**PROBLEM DETAILS**
Please copy the listing below word for word, line by line, leaving out the pictures.
>>>>
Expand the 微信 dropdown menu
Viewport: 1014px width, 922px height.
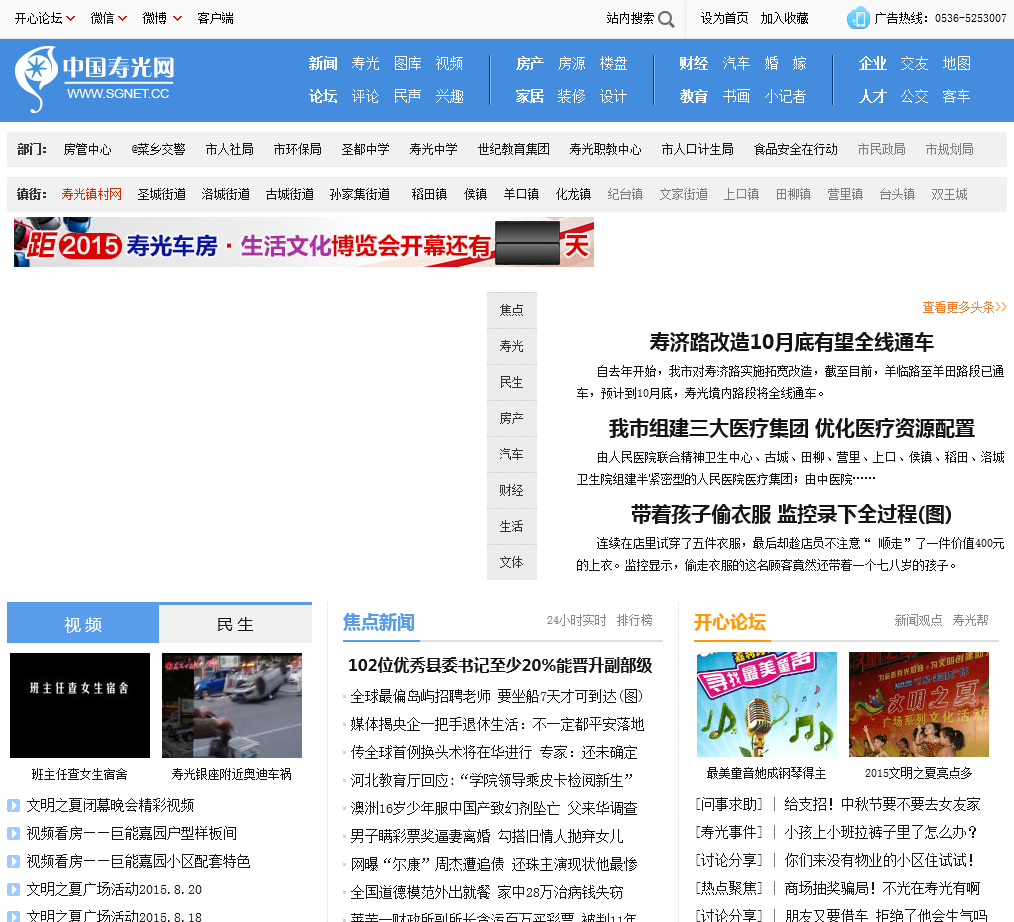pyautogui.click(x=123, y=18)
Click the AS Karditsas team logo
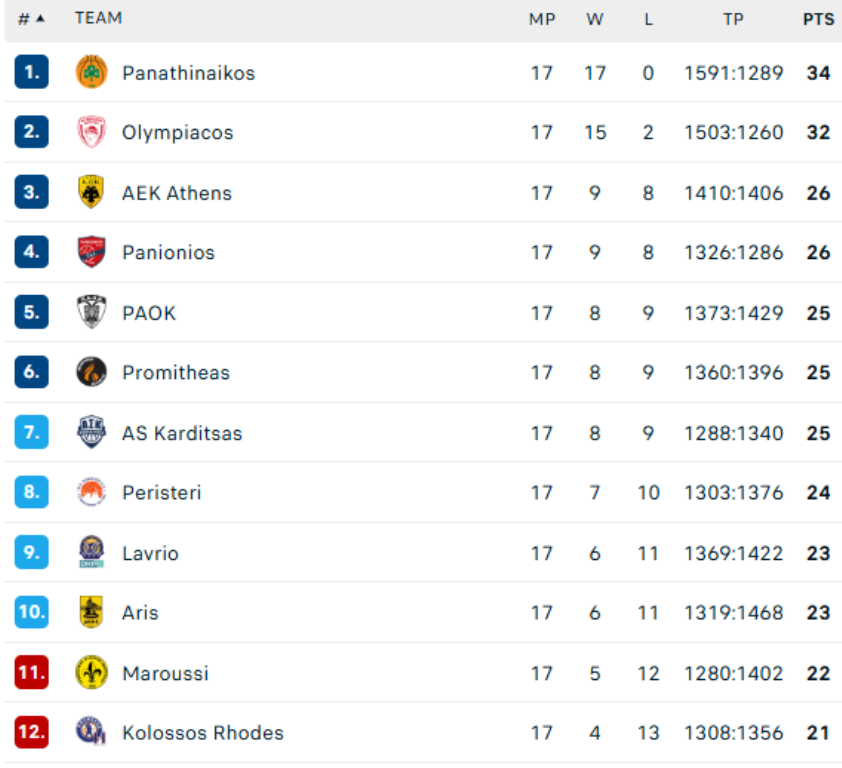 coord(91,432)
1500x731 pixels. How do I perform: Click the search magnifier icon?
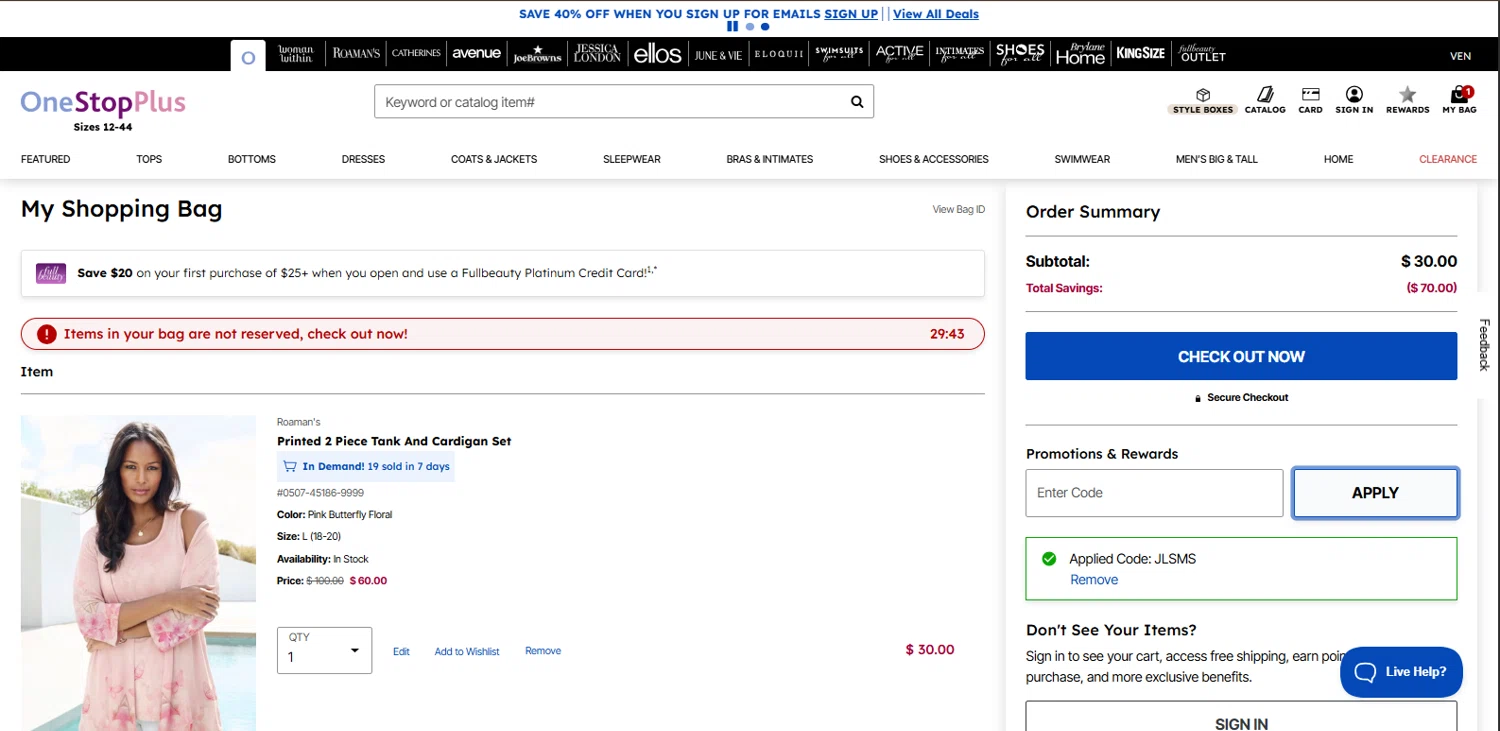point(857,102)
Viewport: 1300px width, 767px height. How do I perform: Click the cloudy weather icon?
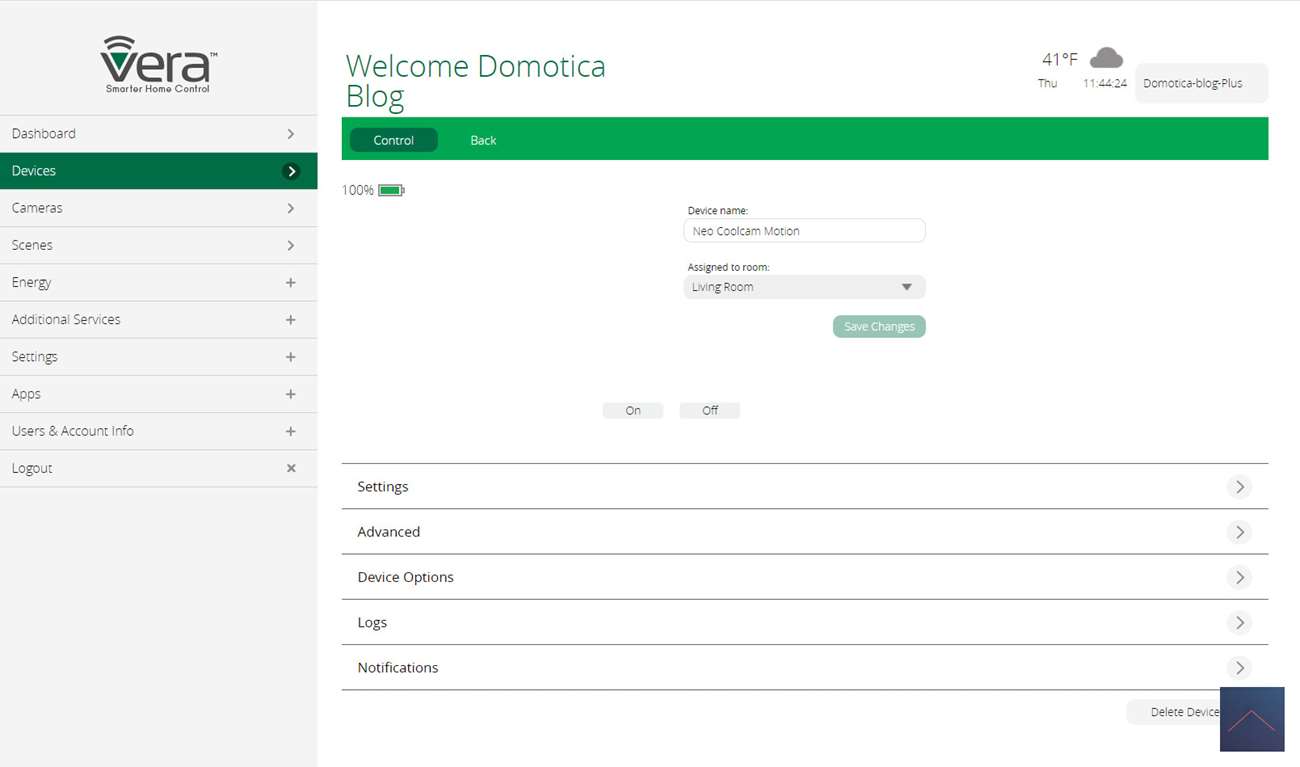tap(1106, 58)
<<<<
**SOLUTION FOR THIS PROBLEM**
Expand the 微信 dropdown menu
Viewport: 1014px width, 922px height.
pyautogui.click(x=123, y=18)
Click the AS Karditsas team logo
 coord(91,432)
1500x731 pixels. How do I perform: Click the search magnifier icon?
point(857,102)
Viewport: 1300px width, 767px height. How do I perform: Click the cloudy weather icon?
tap(1106, 58)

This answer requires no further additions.